**What you will do**
Scan the entries line by line and return those with "menu".

····················

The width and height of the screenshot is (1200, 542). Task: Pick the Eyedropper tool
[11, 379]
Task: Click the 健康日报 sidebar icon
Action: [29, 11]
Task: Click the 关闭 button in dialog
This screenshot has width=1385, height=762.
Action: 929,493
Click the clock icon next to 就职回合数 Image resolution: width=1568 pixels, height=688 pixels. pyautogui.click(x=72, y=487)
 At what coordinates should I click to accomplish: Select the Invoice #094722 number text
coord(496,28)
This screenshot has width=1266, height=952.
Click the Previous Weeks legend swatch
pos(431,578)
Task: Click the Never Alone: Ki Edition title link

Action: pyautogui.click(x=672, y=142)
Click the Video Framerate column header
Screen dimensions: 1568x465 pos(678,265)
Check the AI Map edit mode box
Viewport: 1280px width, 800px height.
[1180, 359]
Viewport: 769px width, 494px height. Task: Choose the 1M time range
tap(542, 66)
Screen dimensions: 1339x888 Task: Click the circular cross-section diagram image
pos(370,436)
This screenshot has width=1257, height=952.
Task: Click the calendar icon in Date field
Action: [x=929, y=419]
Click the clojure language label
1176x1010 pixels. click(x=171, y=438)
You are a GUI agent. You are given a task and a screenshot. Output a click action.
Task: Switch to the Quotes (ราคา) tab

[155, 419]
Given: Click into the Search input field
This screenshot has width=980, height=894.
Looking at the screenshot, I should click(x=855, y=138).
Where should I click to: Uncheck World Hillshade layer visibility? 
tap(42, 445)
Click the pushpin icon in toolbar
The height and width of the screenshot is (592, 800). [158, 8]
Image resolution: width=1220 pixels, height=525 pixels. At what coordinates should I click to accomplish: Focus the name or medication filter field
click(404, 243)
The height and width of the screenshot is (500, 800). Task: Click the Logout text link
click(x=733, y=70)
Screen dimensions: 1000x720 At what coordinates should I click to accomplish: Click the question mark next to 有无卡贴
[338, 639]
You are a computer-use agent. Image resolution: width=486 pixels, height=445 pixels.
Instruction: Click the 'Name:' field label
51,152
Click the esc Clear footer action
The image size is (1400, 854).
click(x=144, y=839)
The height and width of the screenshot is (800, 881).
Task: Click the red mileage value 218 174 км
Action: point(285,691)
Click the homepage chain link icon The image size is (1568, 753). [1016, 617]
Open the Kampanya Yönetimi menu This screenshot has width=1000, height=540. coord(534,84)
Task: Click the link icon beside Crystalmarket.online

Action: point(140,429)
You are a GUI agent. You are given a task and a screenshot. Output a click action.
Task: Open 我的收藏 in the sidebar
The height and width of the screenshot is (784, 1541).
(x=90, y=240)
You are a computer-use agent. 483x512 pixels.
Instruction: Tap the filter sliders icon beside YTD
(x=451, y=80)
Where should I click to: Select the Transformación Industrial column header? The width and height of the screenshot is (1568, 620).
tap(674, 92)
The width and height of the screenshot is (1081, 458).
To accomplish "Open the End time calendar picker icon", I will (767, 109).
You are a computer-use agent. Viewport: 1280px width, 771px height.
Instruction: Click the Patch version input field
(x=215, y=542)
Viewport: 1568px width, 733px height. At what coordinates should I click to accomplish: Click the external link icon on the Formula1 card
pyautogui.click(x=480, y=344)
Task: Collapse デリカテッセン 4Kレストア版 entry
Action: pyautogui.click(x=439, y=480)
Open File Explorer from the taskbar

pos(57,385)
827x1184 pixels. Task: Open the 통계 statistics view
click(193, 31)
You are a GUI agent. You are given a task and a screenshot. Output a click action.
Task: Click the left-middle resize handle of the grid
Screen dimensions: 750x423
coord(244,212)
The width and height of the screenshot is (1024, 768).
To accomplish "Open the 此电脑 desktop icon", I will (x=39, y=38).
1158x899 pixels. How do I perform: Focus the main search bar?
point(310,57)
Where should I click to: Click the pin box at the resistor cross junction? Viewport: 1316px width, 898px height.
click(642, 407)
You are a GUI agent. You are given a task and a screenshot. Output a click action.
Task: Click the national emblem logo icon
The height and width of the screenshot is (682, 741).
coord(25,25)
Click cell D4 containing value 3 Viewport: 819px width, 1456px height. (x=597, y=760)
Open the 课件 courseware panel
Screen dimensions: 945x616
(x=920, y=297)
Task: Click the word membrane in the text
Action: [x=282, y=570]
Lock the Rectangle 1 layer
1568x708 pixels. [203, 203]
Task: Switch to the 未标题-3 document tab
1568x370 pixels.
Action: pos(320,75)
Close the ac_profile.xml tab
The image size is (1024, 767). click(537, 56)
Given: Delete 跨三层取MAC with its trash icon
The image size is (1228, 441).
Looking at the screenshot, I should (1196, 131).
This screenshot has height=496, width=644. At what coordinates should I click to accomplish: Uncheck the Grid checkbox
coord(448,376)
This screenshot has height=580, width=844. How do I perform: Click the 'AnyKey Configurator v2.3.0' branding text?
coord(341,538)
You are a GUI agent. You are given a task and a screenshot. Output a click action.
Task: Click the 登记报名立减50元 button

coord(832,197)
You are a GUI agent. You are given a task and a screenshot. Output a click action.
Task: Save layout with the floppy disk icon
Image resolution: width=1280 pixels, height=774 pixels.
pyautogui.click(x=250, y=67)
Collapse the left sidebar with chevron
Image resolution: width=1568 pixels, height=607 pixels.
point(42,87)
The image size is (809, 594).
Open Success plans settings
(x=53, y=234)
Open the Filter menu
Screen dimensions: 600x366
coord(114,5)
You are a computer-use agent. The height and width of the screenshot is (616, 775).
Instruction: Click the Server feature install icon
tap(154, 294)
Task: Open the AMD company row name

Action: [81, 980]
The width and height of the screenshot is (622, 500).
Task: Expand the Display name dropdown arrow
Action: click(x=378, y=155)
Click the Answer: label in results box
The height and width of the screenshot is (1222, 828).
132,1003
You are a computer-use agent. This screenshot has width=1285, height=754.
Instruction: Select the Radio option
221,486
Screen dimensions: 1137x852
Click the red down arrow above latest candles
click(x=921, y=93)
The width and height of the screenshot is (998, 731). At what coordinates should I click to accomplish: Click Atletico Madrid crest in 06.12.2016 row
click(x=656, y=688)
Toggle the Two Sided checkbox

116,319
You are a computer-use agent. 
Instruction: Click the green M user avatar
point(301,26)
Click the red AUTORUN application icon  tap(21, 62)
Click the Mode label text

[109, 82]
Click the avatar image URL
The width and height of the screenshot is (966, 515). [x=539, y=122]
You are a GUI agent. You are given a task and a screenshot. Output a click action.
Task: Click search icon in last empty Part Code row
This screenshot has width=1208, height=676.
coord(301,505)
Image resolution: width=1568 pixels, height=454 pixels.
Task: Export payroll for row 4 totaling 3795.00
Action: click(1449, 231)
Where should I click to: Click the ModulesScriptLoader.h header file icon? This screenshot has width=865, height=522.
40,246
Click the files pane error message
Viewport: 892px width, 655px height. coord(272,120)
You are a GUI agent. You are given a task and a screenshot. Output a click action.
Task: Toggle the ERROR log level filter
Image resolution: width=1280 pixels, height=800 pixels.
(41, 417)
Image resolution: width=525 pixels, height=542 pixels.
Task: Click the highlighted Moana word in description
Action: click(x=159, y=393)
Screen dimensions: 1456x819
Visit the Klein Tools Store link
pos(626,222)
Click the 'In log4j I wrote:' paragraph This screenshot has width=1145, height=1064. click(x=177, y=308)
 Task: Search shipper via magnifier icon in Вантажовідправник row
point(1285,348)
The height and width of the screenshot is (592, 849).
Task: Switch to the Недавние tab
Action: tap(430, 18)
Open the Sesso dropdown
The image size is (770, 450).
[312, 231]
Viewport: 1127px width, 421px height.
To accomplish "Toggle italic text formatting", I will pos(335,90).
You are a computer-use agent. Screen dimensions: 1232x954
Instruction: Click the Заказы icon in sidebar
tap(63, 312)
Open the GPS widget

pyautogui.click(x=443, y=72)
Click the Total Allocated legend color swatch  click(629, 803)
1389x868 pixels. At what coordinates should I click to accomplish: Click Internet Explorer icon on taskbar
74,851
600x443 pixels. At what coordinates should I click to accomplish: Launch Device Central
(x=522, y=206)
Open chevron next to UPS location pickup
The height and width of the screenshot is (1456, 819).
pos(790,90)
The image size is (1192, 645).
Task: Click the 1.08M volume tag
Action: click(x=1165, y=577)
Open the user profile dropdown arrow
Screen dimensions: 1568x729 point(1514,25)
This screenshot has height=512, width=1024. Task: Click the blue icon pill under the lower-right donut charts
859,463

····················

**Task output**
Open the Kampanya Yönetimi menu This screenshot has width=1000, height=540. coord(534,84)
Open the Filter menu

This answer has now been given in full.